Task brief: Work through the entries below line by line and give the number of lines with the string "computer", nothing else.

___ Data extract ___

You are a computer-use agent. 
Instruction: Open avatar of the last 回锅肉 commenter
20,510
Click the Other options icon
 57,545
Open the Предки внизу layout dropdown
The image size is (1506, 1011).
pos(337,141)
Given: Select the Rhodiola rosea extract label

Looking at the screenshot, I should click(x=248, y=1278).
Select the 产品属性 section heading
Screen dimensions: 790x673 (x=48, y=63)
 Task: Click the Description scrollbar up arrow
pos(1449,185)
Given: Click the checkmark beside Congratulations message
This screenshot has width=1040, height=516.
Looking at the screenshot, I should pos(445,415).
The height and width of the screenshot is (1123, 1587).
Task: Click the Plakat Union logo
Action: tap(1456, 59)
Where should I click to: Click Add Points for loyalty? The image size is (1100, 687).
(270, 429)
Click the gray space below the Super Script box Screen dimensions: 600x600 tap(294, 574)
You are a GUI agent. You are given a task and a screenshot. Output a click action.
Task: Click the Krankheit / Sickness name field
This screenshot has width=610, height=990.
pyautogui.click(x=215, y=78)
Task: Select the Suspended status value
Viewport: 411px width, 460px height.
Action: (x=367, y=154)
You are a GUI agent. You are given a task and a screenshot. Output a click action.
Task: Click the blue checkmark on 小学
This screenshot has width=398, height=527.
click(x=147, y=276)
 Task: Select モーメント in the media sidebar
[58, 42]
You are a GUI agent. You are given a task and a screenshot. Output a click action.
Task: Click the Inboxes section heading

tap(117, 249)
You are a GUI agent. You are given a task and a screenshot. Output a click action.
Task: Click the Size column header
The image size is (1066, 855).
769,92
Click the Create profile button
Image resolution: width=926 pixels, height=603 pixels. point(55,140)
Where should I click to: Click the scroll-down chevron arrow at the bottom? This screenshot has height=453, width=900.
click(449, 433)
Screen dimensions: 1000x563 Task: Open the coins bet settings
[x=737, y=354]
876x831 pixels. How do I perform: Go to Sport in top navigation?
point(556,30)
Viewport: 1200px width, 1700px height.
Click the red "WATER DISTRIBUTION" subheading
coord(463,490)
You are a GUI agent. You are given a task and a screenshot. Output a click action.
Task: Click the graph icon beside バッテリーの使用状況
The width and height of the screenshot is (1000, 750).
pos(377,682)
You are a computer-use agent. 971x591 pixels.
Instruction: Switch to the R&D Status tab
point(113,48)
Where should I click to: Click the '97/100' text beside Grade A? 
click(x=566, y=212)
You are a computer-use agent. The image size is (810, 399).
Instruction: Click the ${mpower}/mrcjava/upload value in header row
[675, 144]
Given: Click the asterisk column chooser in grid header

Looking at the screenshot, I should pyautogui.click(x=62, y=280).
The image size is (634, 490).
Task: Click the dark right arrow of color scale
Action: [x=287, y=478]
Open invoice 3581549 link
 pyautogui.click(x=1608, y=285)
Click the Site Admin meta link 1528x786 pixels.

___

Result of the exercise: 3